I came to the Pratchett game late, and I’m getting through it slowly. It’s not that I don’t like it, quite the opposite…Pratchett has become one of my favorite comfort authors in recent years. The problem is that I buy about 90% of my books at second-hand book stores…and none of you bastards are selling back your Pratchett books! It’s like people covet them as precious things to be re-read over and over or something…but I acquire them bit-by-bit. With this one done, I’ve read all of the “Starter Books” from the Discworld Reading Order Guide but Maurice (which doesn’t seem essential at this point), and several others along the various storylines. Guards! Guards! is one of the Pratchett novels I’ve often seen cited as one of the favorites of Pratchett devotees, and I can easily see why. Like Small Gods (the first Discworld novel I read), this book blends classic humor, parody of fantasy genre conventions, and genuinely insightful social commentary with graceful ease. Funny books that also make you think. It introduces a host of characters important to the Discworld Milieu, like Carrot, the hypercompetent and charismatic but forcefully naive young man of mysterious ancestry who was raised by dwarves. And Vimes, the Captain of the Guard with a drinking problem and a genuine love for his squalid city hidden under years of dereliction and neglect. It’s also got conspiracies, magic, police work, lots and lots of dragons, romance, and an Orangutan. A Librarian Orangutan. An Irritable Librarian Orangutan, even.

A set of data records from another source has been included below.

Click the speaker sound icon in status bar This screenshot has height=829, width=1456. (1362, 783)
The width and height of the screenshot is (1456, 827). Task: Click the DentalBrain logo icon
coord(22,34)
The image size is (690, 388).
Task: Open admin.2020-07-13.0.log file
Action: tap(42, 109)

I enjoyed this book a lot, although I think I actually enjoyed Men At Arms more (Yes, I read it out of order, and No, it obviously didn’t impact on my enjoyment of it overly much), and would certainly second the opinion of the many others who recommend this as a good place to start reading Pratchett. I also think this is probably a good book to get a certain subset of folks who don’t typically read fantasy into the genre, specifically those who enjoy detective and police stories. So if any of the above sounds appealing (and if it doesn’t I assure you it’s my poor talents at fault), read this book.